The association between T2DM and esophageal cancer

Our research suggests that in the European population, individuals at high risk of T2DM are at increased risk for esophageal cancer, whereas in the East Asian population, individuals at high risk of T2DM may have a lower risk for esophageal cancer. This protective effect is partially related to the decrease in fasting insulin levels caused by T2DM. Previous studies have shown conflicting results regarding the effect of T2DM on the incidence of esophageal cancer. Mendelian randomization analysis mainly based on European populations showed that the genetic susceptibility of T2DM is negatively associated with the incidence of esophageal cancer (36).

A cohort study based on the UK CPRD (1988–2012) found that the incidence of esophageal cancer was lower in diabetic patients than that in non-diabetic patients (5). Squamous cell carcinoma is the most common histological type of esophageal cancer worldwide, including in China, however, adenocarcinoma is the dominant histological type of esophageal cancer in European and American populations (37).
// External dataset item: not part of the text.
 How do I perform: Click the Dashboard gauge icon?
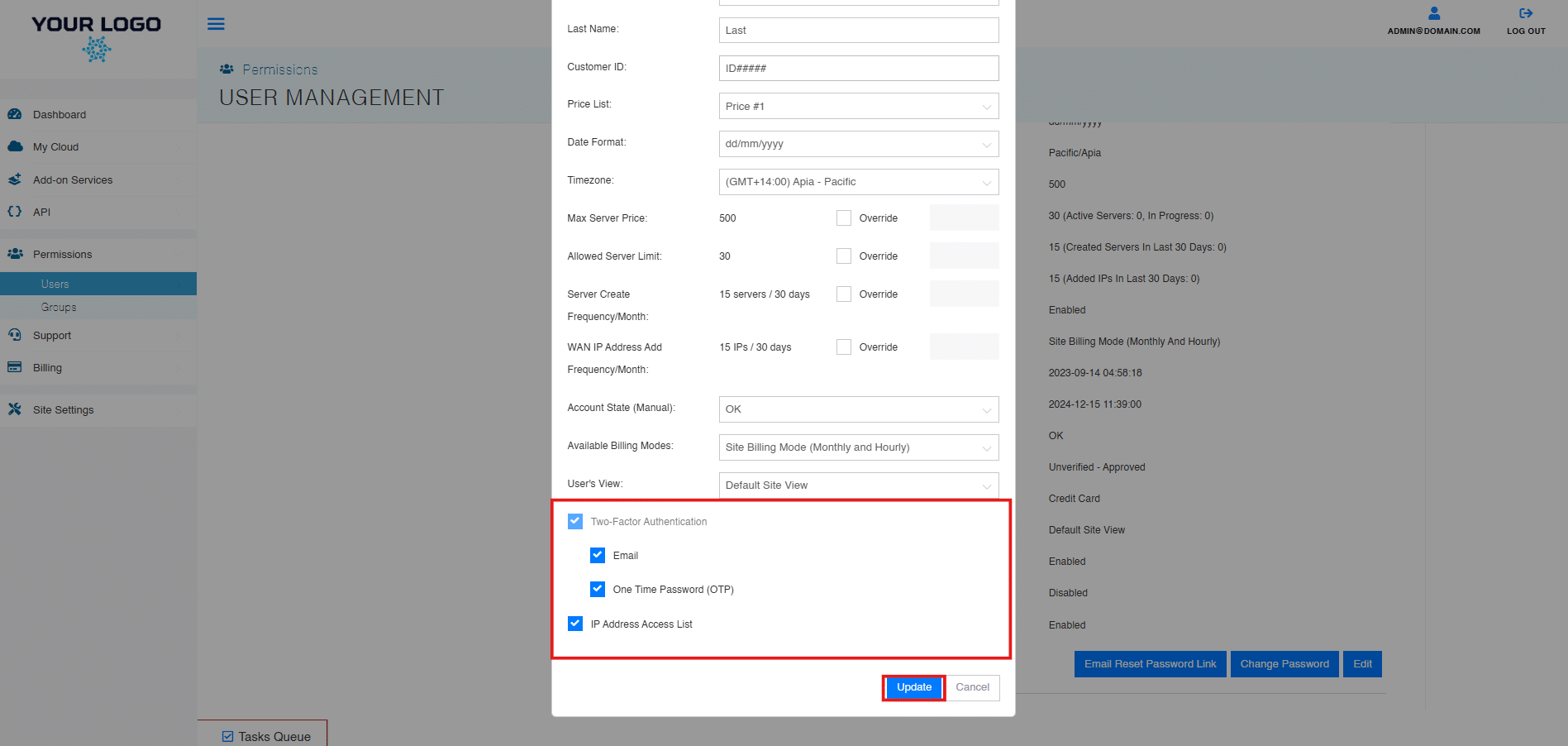coord(15,114)
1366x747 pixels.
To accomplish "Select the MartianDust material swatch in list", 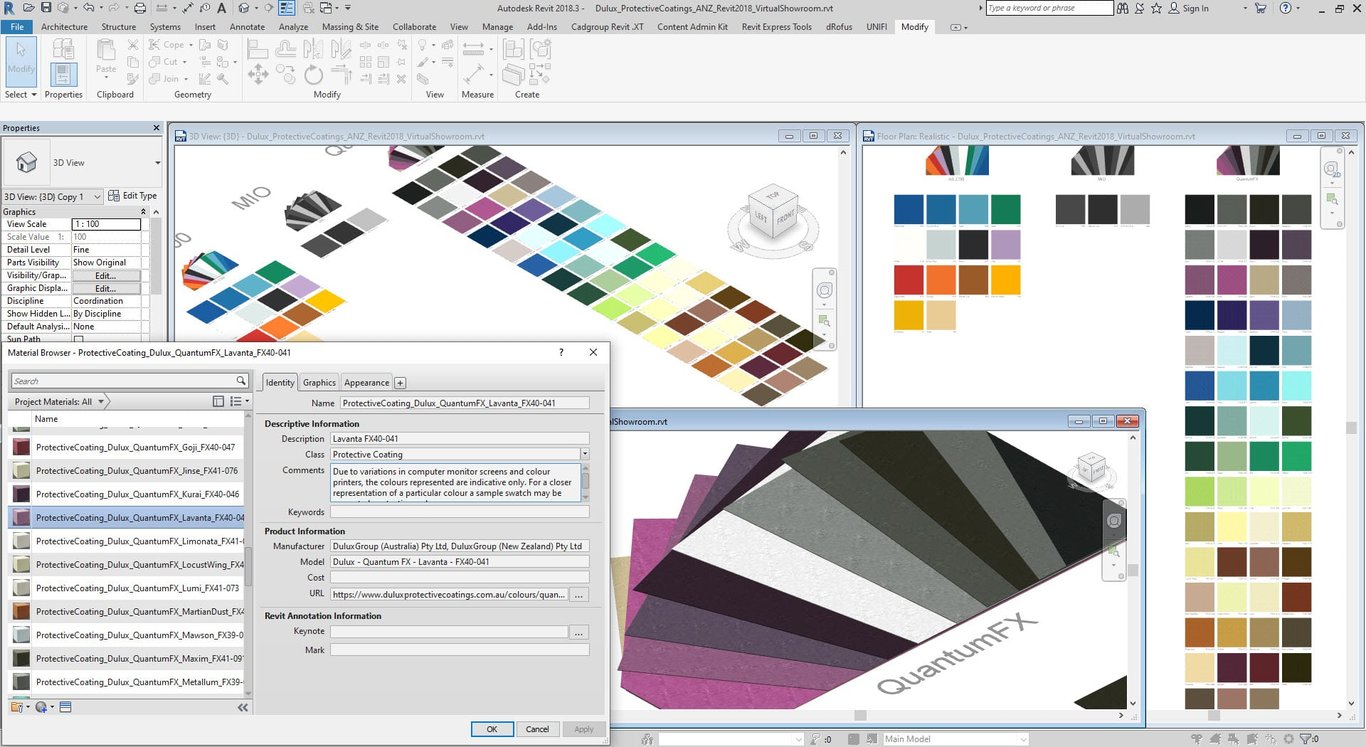I will click(21, 611).
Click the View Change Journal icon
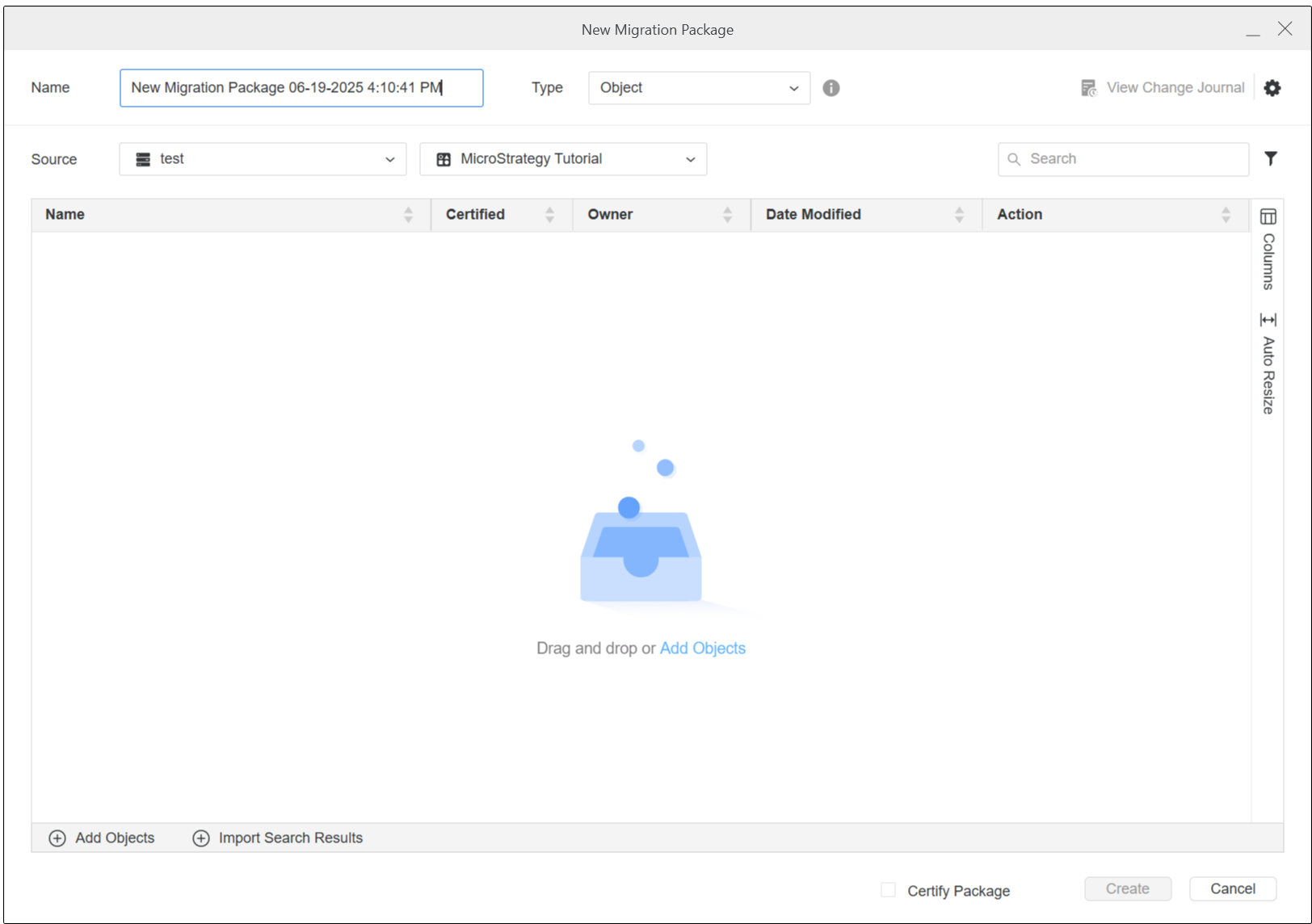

A meta-analysis found a significant correlation between T2DM and esophageal cancer in European and American subjects, while no correlation was found in Asian subjects (38). Another meta-analysis based on American population found a significant correlation between T2DM and the risk of esophageal adenocarcinoma (EADC) (39).

Research from Finland showed that high levels of fasting blood glucose and fasting insulin were associated with an increased risk of liver cancer (40), colorectal cancer (41), pancreatic cancer (42) and colon adenoma (41) in certain populations. A meta-analysis in 2015 showed a significant correlation between high insulin levels and colon adenoma, but the correlation was weak in Asian populations (43). A Mendelian randomization study based on European GWAS data found that fasting insulin levels, rather than high blood glucose, was causally related to the risk of colon cancer (44). Currently, research on the relationship between fasting insulin levels and the risk of esophageal cancer is lacking. Our research found that high fasting insulin levels increased the risk of esophageal cancer, but there was no significant causal relationship between fasting insulin levels and the risks of liver, gastric, colorectal or pancreatic cancer. The characteristics of diabetes in the East Asian population differ from those in the European and American populations. The East Asian population has a lower average BMI, a greater tendency towards body fat and visceral fat, and a younger age of onset and mainly presents with insulin resistance and early-stage beta cell dysfunction (1). The earlier onset and lower levels of fasting insulin levels in the East Asian population (1) may be the reasons for the protective effect of T2DM against esophageal cancer.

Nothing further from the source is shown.